Duncan Dey, Byron Shire councillor
The picture for koalas is not as rosy as that painted in the article on Page 7 of The Byron Echo of 27 November.
We all love music and we all love koalas but the evidence is that the two do not mesh on the piece of real estate that the Blues Festival has chosen for its new home.
Tyagarah was home to koalas long before the festival came. It houses a small colony of this iconic but vulnerable species. Byron Council is creating a Koala Plan of Management and the lead-up Habitat Study identifies Tyagarah as one of only five areas where koalas reside on the coast of Byron Shire. Tweed Shire has none left on its coast.
The Echo’s article mentioned a similar 2010 koala study for Tyagarah but failed to highlight a few facts connecting it to the 2012 study, like the following:
The number of koalas found and tagged for the 2010 study was 11, which is more than the number eight found (seven tagged) in the 2012 study. There are clearly fewer animals in the area now than two or three years ago.
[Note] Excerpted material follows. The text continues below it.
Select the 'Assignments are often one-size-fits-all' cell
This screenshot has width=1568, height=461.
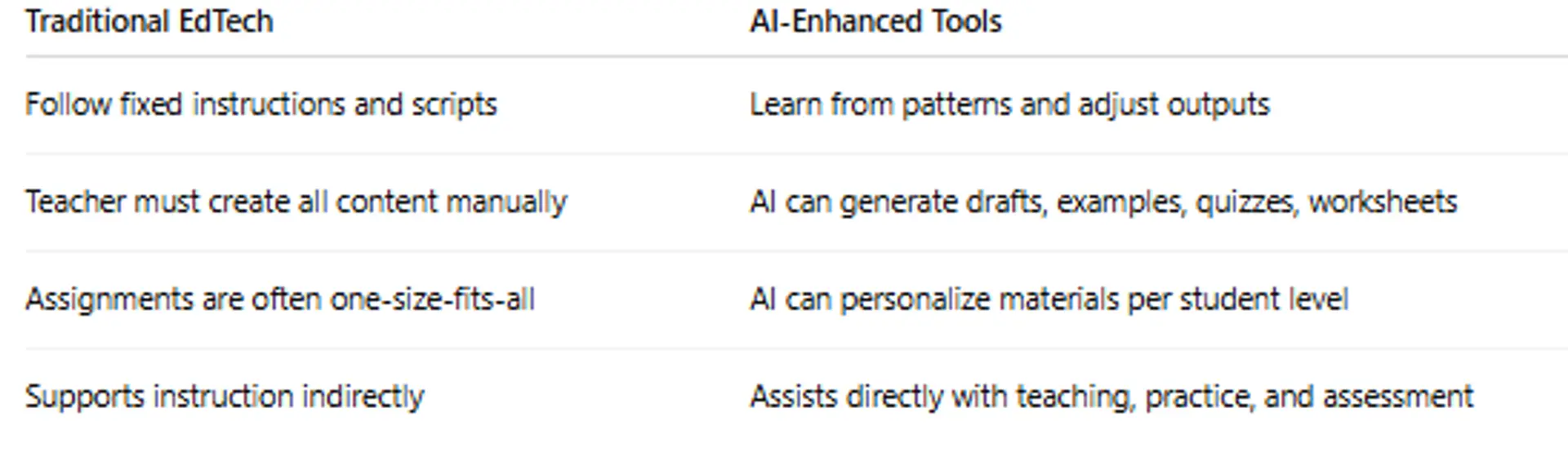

The eighth koala in 2012 wasn’t tagged because she was too sick. She died, leaving seven. The article says that of seven koalas tagged, three showed no aversion to the 2012 festival, two showed they had problems with it, one shot through and one more died (before the festival). I don’t call three out of seven a great score for a vulnerable species.
Many koalas in the Tyagarah area have disappeared in recent years. A letter in last week’s Echo verifies this anecdotally. The 2012 study only found one of the animals that had been tagged in 2010. The 2010 study found six of its 11 animals died during the study period (which included the 2010 festival). The 2012 study lost two dead out of eight found.
Animal welfare sources know of 12 mortalities at Tyagarah in just over two years to date. The Habitat Study estimates the koala population of Byron Shire’s coast at just 240. The 12 known to have died at Tyagarah are five per cent of our coastal koalas! As well as whatever could get to them 200 years ago, they now have to dodge cars and trucks, dogs, disease, loss of habitat, loss of corridor, and development.
As the 2012 researcher states in The Echo, he usually studies longer-term effects than just one festival. The long-term picture of the festivals’ effect on koalas is not good so far.
When there are no animals left there to study, there’ll be no effect on them. Is that good?